Teresa de Ávila foi examinada pela Inquisição, aquela terrível instituição que tanto sofrimento trouxe à humanidade em nome do Deus de compaixão. Felizmente, a ajuda divina transformou aquela tentativa de cerceamento da Inquisição numa grande dádiva para o mundo, pois Teresa foi instruída por seu confessor, a mando da Inquisição, a escrever suas experiências espirituais, que tanta suspeita causava a seus superiores. Apesar das condições inusitadas em que foi forçada a escrever (devia entregar seus escritos cada dia a seu confessor e, ao recomeçar no dia seguinte, ou quando viável, não tinha permissão para consultar o que tinha escrito anteriormente),[6] a inspiração divina, que guia todos os que realmente vivem para Deus, permitiu que suas obras literárias servissem de fundamento e orientação para místicos e buscadores espirituais desde então. João da Cruz, por sua vez, foi perseguido e jogado na prisão por seus superiores eclesiásticos onde, na solidão, passou por experiências místicas que lhe deram inspiração para suas obras mais profundas e reveladoras.
Apesar de todos esses percalços, o cristianismo institucional sempre reconheceu e aceitou a realidade da experiência mística, contanto que fosse circunscrita aos ditames da ortodoxia. Como a guardiã autonomeada da salvação humana, a teologia reservou para si o poder de decisão final em todos os assuntos religiosos. Ela condenava incondicionalmente aqueles cuja busca por esclarecimento interior os afastava das restrições impostas pela ortodoxia. Essas restrições aos instintos naturais do coração e da mente dividiam a congregação e resultaram em cisões. O místico não podia aceitar o conceito de que uma instituição mortal pudesse ser legitimamente capacitada a ditar as regras da salvação humana. A associação íntima entre Deus e o homem está além da alçada do clero. [7]

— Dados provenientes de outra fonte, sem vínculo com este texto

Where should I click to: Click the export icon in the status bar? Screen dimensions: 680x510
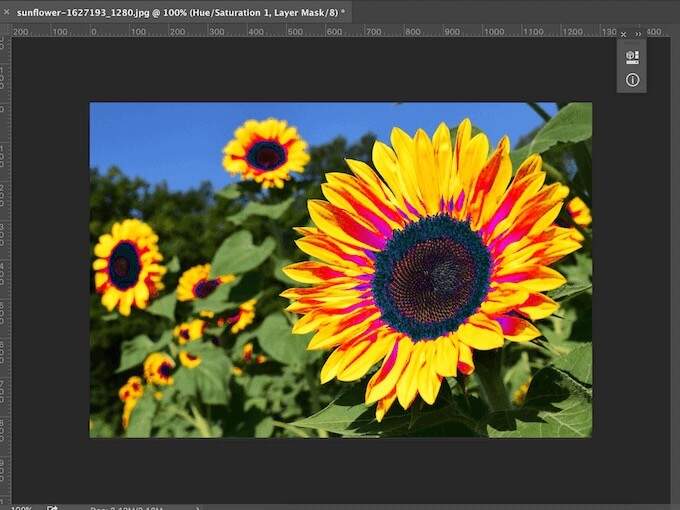52,507
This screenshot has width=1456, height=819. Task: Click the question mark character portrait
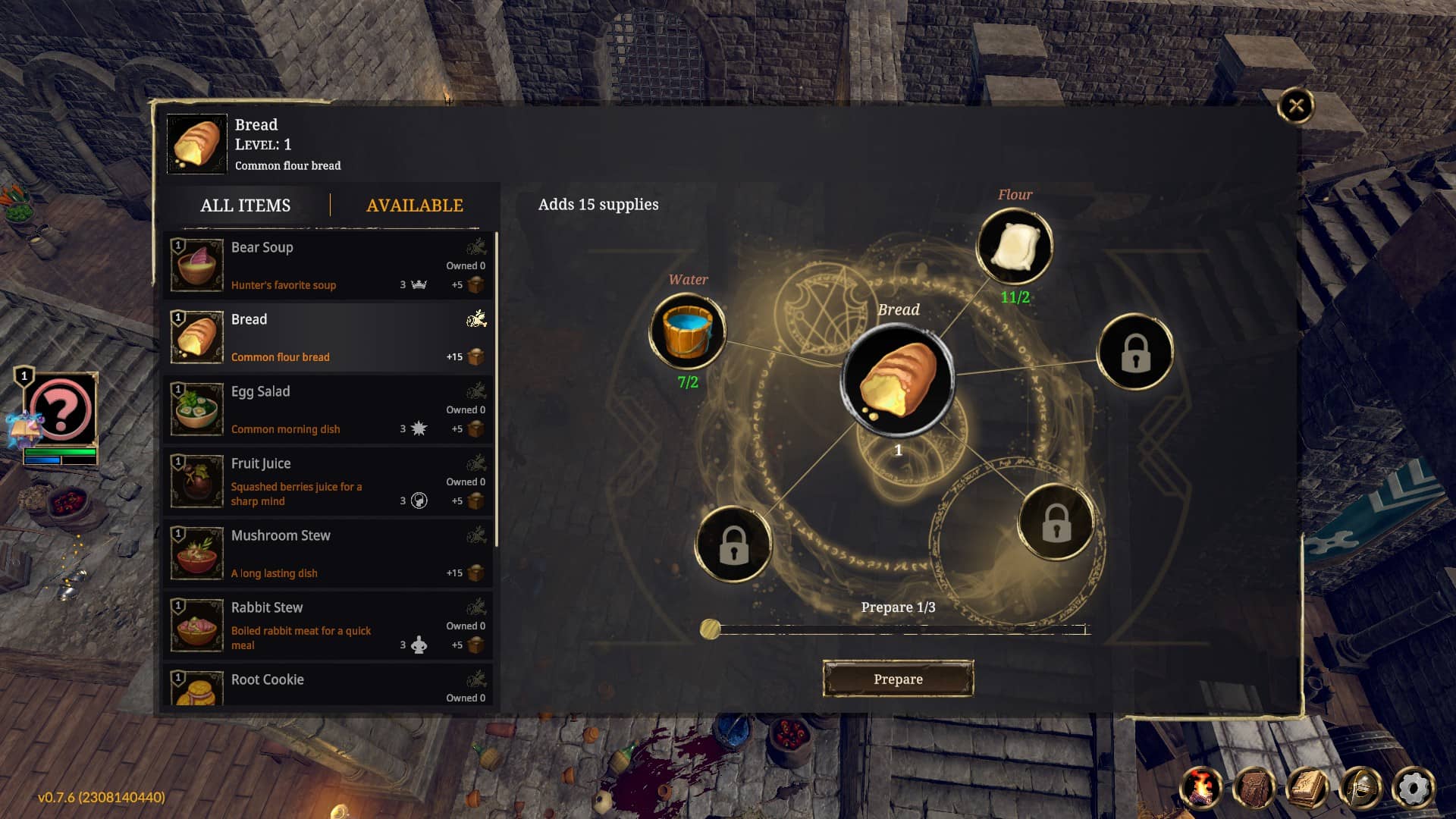coord(61,410)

O caminho místico, como descrito pela tradição monástica ocidental, desde os primeiros séculos com os anacoretas e cenobitas, passando pela Idade Média e Renascença, inclui uma imensa variedade de experiências. Evelyn Underhill, em seu monumental tratado sobre misticismo, alerta que:
Não se descobriu nenhum místico em quem todas as características observadas de consciência transcendental estivessem resumidas e que, por isto, possa ser tratado como caso típico. Em alguns casos, estados mentais que são distintos e mutuamente exclusivos ocorrem simultaneamente. Em outros, estágios que foram considerados como essenciais são inteiramente omitidos, em outros, ainda, sua ordem parece ser invertida. Parece inicialmente que nos confrontamos com um grupo de seres que chegam ao mesmo fim sem obedecer a nenhuma lei geral?[8]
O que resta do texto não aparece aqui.